Wanting to treat it like software and market economy in such a situation makes sense. I'm for limiting the effect of patents to the lifecycle their functionality represents. For instance, an improvement for version 12 is protected until version 13 is released. Maybe add some time. Long-term stuff, like fundamental techs, get more protection. Current system just kills innovation by every measure I've seen or locks it into oligopolies. There's exceptions here and there that are small players making it. Mostly just anti-competitive.
" What he means by "innovate" is "add some tiny feature to someone else's thing.""
That's most innovation: rehashes of and improvements on existing stuff. Theirs sounds like straight up using something but even inventing it yourself is a violation if a patent maybe covers it. Still need heavy-hitting lawyers or consult tons of patents per commit/algorithm. Seems impossible. Even big boys don't bother to do that: they just collect their own patents and use them as leverage for potential countersuits. Whole model is broken for startups in such industries if not looking to be sued or acquired.
So, for crap like this, I tell them to copy away because that's what the pro-patent competition are doing too. Out of necessity. Pay what you have to, esp what's justified (real innovation). Otherwise, don't give a shit and stay out of U.S. if extra worried. I've known many in HW business (esp ASIC's) that do that.
This is, however, a natural outcome of the Shanzhai culture. For the life of me I cannot find it now, but there is a fascinating article (by a well-known sci-fi author, I think... William Gibson? Neal Stephenson?) about Shanzhai, aspects of which TFA alludes to. It gives very good insights into the pros and cons of the culture of sharing that underlies today's Chinese tech industry.
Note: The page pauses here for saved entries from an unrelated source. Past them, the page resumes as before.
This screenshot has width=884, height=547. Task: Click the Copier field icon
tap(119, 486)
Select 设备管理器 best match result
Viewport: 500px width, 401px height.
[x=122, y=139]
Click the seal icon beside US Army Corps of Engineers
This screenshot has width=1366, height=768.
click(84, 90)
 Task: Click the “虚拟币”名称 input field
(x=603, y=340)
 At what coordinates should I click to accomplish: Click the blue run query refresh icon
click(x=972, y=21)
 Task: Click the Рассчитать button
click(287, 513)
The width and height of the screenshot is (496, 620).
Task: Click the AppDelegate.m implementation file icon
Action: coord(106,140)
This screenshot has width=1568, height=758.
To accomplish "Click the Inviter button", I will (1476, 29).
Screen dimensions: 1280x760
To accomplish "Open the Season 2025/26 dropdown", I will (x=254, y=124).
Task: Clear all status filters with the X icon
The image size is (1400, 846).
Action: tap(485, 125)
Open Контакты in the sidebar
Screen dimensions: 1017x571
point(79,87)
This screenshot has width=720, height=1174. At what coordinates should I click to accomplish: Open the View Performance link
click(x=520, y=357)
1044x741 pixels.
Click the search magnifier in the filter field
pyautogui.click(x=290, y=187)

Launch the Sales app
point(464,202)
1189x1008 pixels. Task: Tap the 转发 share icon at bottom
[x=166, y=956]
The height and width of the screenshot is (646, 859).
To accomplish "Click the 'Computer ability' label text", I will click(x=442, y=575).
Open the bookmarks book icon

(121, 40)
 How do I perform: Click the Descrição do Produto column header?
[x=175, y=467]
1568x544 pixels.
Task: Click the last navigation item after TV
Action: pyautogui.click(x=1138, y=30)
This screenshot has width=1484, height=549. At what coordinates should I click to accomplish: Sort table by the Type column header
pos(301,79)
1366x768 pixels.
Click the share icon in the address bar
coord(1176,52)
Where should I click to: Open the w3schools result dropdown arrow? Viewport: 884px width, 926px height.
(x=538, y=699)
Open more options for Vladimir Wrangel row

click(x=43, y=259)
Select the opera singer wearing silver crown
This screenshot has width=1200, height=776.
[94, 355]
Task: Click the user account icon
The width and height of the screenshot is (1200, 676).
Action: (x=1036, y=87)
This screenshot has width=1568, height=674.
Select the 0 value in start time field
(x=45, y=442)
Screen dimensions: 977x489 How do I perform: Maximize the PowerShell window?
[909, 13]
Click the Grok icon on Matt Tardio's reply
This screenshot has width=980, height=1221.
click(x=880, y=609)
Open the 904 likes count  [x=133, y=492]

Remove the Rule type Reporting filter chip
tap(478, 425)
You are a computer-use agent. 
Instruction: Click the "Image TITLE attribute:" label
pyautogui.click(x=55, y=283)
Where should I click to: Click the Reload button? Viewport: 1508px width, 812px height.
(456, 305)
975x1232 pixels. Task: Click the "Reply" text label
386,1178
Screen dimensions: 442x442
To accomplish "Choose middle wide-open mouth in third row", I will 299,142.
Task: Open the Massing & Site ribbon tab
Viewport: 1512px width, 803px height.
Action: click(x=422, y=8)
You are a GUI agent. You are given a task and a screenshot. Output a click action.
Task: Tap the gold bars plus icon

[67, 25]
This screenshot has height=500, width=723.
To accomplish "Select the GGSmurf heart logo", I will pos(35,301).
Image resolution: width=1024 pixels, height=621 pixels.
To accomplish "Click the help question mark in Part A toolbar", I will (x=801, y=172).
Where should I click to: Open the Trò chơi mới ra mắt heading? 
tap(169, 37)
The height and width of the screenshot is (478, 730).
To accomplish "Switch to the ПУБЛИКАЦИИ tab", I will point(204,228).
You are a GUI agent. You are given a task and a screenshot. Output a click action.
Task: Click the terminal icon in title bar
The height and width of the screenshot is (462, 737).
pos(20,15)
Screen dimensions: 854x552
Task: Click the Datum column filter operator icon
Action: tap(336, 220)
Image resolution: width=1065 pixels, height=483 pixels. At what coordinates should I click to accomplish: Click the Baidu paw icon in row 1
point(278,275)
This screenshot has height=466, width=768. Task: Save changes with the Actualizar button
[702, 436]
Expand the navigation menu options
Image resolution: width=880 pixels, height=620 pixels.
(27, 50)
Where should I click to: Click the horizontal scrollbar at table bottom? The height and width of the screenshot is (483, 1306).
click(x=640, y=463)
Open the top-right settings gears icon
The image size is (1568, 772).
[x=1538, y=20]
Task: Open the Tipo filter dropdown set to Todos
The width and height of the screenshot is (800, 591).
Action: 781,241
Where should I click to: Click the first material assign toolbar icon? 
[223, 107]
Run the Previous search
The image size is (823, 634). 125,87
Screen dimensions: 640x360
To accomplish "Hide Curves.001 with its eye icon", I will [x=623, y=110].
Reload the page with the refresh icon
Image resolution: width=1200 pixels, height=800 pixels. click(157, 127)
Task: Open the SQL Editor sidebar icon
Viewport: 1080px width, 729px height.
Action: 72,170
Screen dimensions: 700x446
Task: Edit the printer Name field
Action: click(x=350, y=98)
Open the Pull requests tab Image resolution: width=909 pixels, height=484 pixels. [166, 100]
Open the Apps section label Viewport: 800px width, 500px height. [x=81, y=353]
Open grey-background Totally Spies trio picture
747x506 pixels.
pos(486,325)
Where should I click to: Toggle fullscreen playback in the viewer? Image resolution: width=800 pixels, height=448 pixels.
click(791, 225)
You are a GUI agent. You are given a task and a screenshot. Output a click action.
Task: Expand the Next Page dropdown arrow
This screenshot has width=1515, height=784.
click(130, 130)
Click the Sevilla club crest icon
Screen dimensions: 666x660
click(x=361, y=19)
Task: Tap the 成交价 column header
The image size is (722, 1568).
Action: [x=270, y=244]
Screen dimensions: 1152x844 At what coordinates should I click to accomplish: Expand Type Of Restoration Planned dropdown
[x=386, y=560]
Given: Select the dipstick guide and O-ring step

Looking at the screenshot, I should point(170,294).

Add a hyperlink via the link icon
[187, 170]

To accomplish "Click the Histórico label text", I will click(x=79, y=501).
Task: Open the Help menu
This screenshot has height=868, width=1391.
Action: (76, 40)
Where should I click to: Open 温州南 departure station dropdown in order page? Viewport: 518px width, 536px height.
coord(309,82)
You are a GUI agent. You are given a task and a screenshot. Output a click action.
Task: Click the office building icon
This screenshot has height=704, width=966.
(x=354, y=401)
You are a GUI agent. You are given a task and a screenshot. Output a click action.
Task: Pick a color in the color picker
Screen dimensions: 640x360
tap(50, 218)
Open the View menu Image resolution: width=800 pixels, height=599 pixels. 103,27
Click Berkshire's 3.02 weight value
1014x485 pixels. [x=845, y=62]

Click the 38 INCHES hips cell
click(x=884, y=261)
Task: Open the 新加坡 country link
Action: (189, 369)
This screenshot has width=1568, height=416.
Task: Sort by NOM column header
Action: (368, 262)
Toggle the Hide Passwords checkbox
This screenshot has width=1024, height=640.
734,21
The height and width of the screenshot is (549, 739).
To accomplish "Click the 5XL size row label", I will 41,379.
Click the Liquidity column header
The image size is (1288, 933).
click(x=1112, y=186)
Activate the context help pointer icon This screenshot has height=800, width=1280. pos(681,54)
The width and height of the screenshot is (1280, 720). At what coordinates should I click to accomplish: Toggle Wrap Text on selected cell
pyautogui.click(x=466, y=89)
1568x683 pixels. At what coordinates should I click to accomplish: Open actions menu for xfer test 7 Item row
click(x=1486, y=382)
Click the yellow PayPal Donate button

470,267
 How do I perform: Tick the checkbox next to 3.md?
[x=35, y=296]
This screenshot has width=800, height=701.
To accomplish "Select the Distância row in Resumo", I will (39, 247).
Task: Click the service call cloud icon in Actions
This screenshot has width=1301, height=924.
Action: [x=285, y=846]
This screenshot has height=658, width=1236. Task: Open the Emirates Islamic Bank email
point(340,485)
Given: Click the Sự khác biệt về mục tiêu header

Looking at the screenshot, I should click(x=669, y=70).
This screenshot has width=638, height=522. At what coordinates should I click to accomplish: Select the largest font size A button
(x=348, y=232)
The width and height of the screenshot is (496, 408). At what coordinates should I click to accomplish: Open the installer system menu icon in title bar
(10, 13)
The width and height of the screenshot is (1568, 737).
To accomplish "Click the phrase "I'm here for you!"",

While one of the pros was the dizzying array of remixes it produces, one of the cons was that it essentially removes the incentive to invest in expensive R&D. While China is very good at the former, the West is still where the latter happens, and I tend to attribute this to the different cultural attitudes regarding IP.
Regarding the references to fair use and reverse engineering, there may be a lot of FUD out there and TFA helps in dispelling some of that, but there is no shortage of reversing in industry today. Companies regularly reverse their competitors' products, either to ferret out technical secrets or to detect infringement of their own IP. IANAL, but with few exceptions (like those clauses in the DMCA regarding DRM-related mechanisms), IP laws do not forbid prevent reverse engineering per se. Generally it's only when you leverage the knowledge gained from reversing in a commercial product that you can get into trouble.
Look at what Tencent did with QQ and WeChat, the kind of feature experiment they run on a monthly basis alone is mind boggling.
Look at what Kuaidi and Didi did to work WITH the taxi industry and be profitable, instead of fighting against the taxi industry head on like Uber is trying to do.
These kind of "soft" innovations are just as important as "hard" innovations such as a new processor design. In fact these kind of innovations are more interesting to me because they are very often not predictable and nobody has a solid "roadmap for business model", unless hard, tech roadmaps.